- [SUPPLIED MATERIAL]:
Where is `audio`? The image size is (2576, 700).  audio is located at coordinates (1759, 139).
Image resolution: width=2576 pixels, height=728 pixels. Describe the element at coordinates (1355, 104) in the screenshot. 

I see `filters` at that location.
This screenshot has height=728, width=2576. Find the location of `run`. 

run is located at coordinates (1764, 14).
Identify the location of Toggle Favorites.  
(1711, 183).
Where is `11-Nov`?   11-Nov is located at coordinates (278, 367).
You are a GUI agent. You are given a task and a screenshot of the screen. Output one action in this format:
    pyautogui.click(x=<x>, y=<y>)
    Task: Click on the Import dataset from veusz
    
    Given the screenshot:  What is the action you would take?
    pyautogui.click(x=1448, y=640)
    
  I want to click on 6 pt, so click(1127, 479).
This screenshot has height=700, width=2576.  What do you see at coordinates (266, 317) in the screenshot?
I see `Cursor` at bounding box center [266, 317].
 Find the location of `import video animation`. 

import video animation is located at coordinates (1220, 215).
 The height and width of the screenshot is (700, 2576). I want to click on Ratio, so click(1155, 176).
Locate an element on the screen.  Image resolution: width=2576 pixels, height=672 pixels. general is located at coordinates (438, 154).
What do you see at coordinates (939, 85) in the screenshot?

- [EXERCISE DESCRIPTION]:
Rewrite the items from the line with "Identify the location of Toggle Favorites." up to and including the line with "center [266, 317].", swapping "GUI agent" for "desktop assistant" and leaving everything else as it is.

- [SOLUTION FOR THIS PROBLEM]:
Identify the location of Toggle Favorites.  
(1711, 183).
Where is `11-Nov`?   11-Nov is located at coordinates (278, 367).
You are a desktop assistant. You are given a task and a screenshot of the screen. Output one action in this format:
    pyautogui.click(x=<x>, y=<y>)
    Task: Click on the Import dataset from veusz
    
    Given the screenshot:  What is the action you would take?
    pyautogui.click(x=1448, y=640)
    
  I want to click on 6 pt, so click(1127, 479).
This screenshot has height=700, width=2576.  What do you see at coordinates (266, 317) in the screenshot?
I see `Cursor` at bounding box center [266, 317].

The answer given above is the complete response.